Task statement: In the data below, find the line with "Viewport: 827px width, 380px" and output it along with every later line, exactly, but not the pictures.

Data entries
----

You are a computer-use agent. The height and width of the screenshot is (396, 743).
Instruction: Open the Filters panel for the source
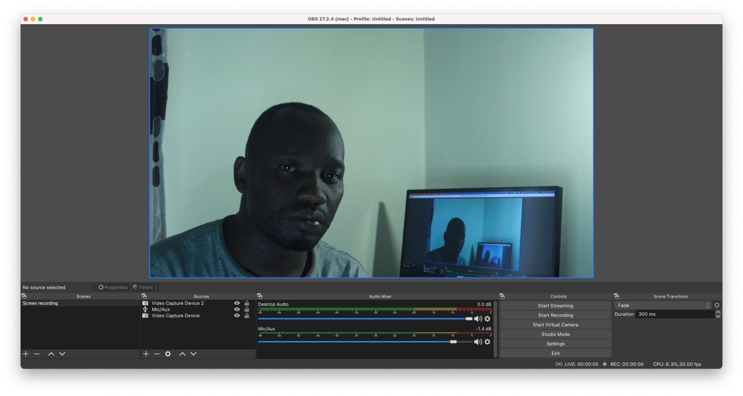pos(143,286)
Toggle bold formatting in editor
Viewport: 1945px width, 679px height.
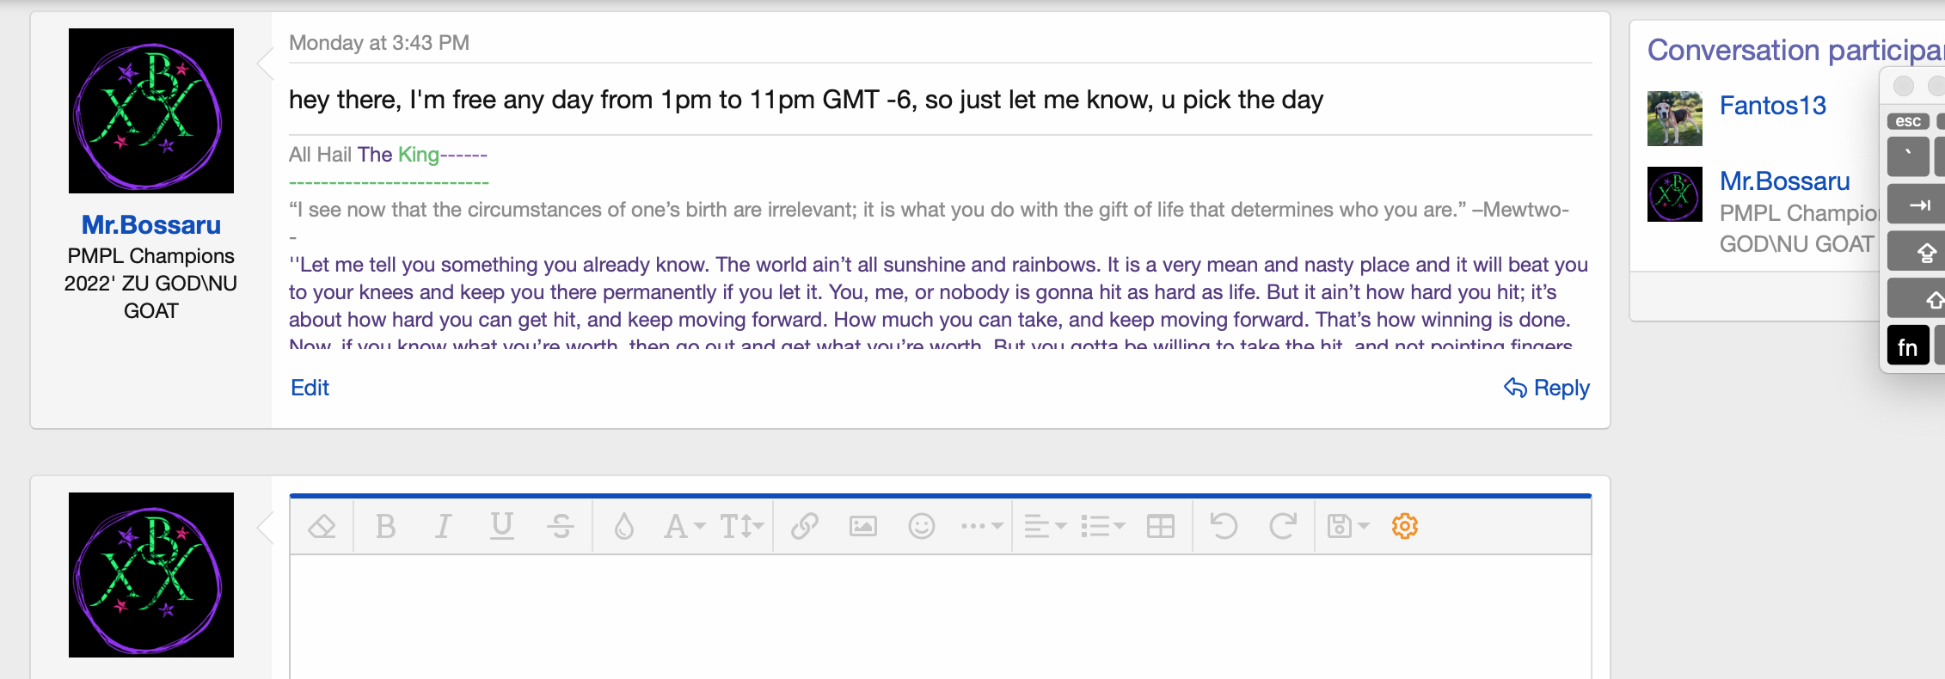[x=386, y=526]
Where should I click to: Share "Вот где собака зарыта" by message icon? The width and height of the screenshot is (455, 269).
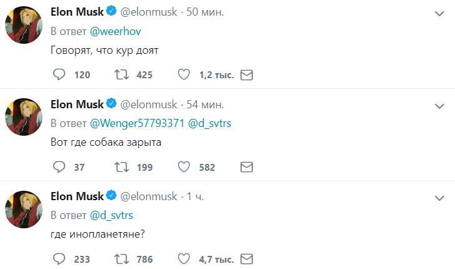(x=246, y=167)
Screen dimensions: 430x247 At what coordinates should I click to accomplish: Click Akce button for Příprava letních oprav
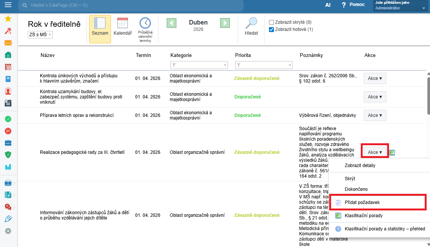(375, 115)
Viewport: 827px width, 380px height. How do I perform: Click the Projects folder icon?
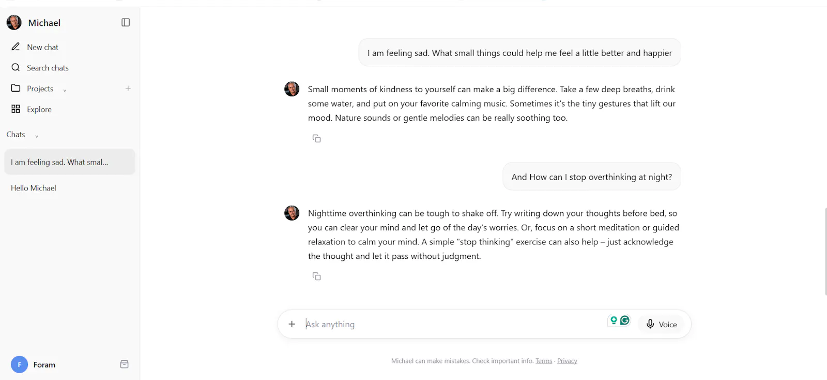point(16,88)
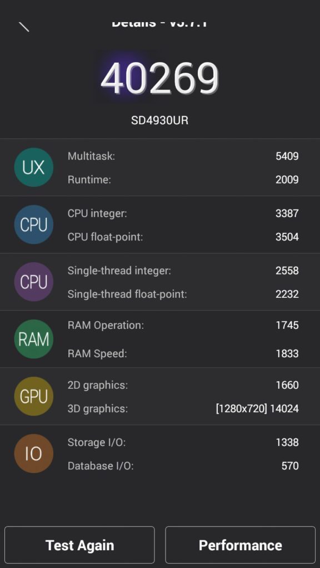
Task: Tap the RAM Speed row
Action: pos(183,353)
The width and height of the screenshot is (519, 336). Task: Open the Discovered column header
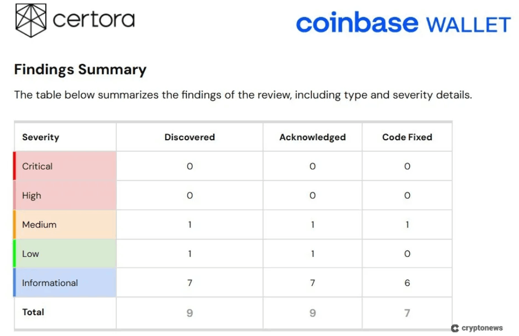pos(189,137)
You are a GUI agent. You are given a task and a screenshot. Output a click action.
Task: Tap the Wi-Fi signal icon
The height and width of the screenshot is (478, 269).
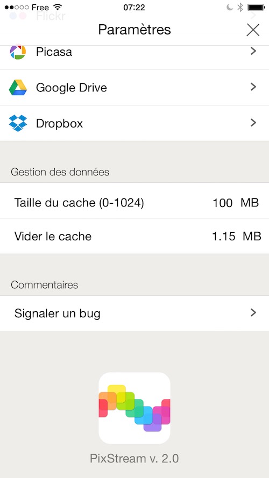pyautogui.click(x=58, y=7)
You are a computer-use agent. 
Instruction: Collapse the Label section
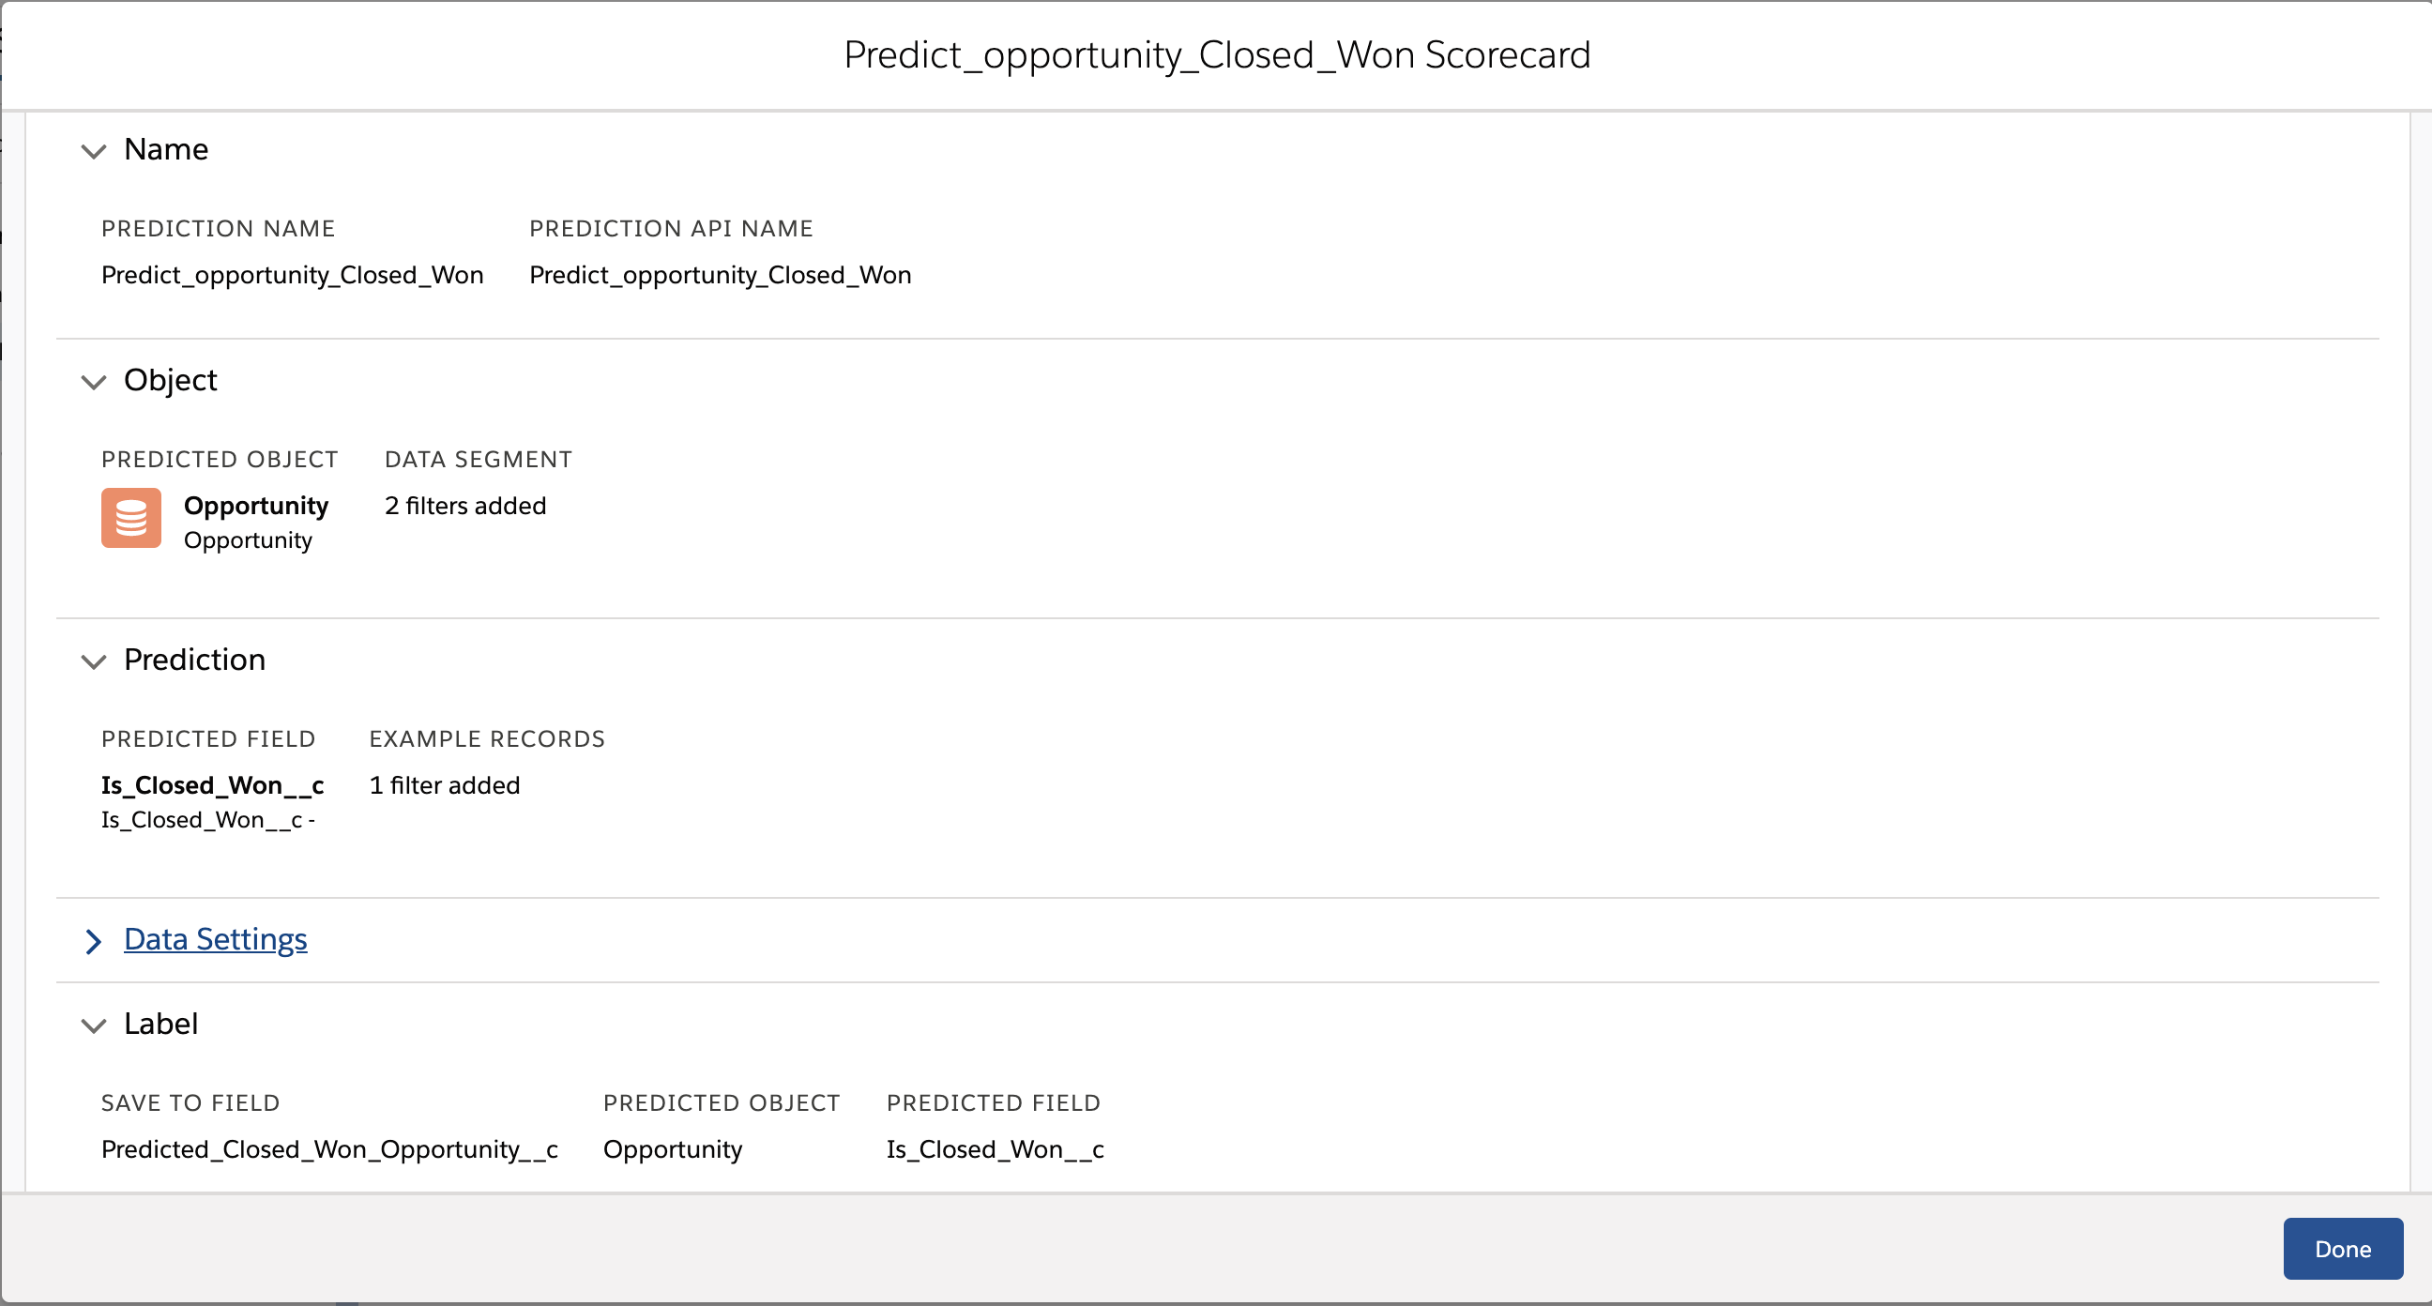pos(93,1026)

----

Reply:
Viewport: 827px width, 380px height. How do I perform: Click the Projects folder icon?
point(16,88)
Task: Tap the RAM Speed row
Action: pos(183,353)
The width and height of the screenshot is (519, 336). Task: Open the Discovered column header
pos(189,137)
You are a GUI agent. You are given a task and a screenshot. Output a click action.
Task: Tap the Wi-Fi signal icon
The height and width of the screenshot is (478, 269).
pyautogui.click(x=58, y=7)
You are a computer-use agent. 
Instruction: Collapse the Label section
pos(93,1026)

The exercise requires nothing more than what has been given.